Desejos e necessidades

O estudo “Sexo sem Tabus” , pesquisa da MindMiners, buscou compreender como os respondentes experimentam a sexualidade, quais são as principais vontades, necessidades e dificuldades.

  • 70% dos respondentes consideram o sexo importante;
  • 59% se dizem satisfeitos com a sua vida sexual;
  • 39% das pessoas entrevistadas já fingiram orgasmo, sendo que entre as mulheres esse número é de 54% e entre os homens é de 23%;
  • 53% consideram que a saúde mental impacta diretamente no desejo sexual;
  • 21% não se sentem confortáveis para ficar sem roupa na hora do sexo. Esse desconforto se mostra um pouco maior entre as mulheres (24%). Entre os homens o valor é de (18%).

Saúde sexual no levantamento do estudo “Sexo sem tabus”

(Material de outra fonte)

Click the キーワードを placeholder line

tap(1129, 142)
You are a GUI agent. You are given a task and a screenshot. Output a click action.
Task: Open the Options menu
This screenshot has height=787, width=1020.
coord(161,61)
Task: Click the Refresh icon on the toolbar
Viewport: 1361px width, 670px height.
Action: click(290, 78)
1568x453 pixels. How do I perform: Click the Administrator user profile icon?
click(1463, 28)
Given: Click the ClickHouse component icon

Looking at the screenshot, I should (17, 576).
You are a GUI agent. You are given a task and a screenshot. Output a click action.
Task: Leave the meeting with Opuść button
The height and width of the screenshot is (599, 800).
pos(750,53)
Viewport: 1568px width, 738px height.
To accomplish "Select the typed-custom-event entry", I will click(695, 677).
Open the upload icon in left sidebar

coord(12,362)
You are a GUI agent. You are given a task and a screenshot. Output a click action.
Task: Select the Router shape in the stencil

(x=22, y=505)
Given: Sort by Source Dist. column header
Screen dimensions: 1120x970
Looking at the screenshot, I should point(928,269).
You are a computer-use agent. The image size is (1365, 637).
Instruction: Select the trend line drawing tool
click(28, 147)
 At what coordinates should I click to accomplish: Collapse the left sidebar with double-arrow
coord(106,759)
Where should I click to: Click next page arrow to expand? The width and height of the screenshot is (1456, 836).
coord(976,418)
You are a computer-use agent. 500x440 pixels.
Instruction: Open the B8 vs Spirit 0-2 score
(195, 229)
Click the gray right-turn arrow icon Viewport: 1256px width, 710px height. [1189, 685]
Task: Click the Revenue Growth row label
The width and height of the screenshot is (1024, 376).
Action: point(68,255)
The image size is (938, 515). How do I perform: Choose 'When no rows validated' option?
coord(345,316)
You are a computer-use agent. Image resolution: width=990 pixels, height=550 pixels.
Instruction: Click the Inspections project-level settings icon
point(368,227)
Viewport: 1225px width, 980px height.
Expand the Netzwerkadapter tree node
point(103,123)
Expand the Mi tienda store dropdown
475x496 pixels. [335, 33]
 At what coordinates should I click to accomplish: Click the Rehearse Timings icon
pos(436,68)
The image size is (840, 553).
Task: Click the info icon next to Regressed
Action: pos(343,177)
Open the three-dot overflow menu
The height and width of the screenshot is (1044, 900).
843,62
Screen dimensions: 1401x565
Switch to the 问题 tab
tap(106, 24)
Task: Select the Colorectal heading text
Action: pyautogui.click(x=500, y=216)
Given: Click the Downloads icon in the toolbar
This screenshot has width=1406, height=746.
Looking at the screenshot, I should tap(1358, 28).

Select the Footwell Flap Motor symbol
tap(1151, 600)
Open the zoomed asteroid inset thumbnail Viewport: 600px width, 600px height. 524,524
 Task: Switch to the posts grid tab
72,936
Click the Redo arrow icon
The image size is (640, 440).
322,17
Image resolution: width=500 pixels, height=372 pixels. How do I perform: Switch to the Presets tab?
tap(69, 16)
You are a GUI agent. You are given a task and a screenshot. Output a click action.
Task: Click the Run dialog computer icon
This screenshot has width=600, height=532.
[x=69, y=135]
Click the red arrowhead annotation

Falar sobre sexo é importante, mas falar sobre saúde sexual é tão importante quanto. O estudo “Sexo sem Tabu” trouxe esse questionamento*

  • 38% dos entrevistados não têm o hábito de ir ao médico para checar aspectos da saúde sexual;
  • 46% utilizam métodos contraceptivos;
  • 14% das mulheres já engravidaram mesmo fazendo o uso correto de métodos contraceptivos;
  • 38% costumam sempre ter camisinhas dentro da bolsa/bolso/carteira e em casa para que o sexo seja sempre seguro. Esse comportamento é mais comum entre os homens (48%) do que entre as mulheres (33%);
  • 73% são a favor do anticoncepcional masculino para que não seja uma responsabilidade apenas das mulheres, sendo uma vontade maior entre as mulheres (80%) do que entre os homens (66%);
  • 46% não utilizam nenhum método para prevenção de ISTs.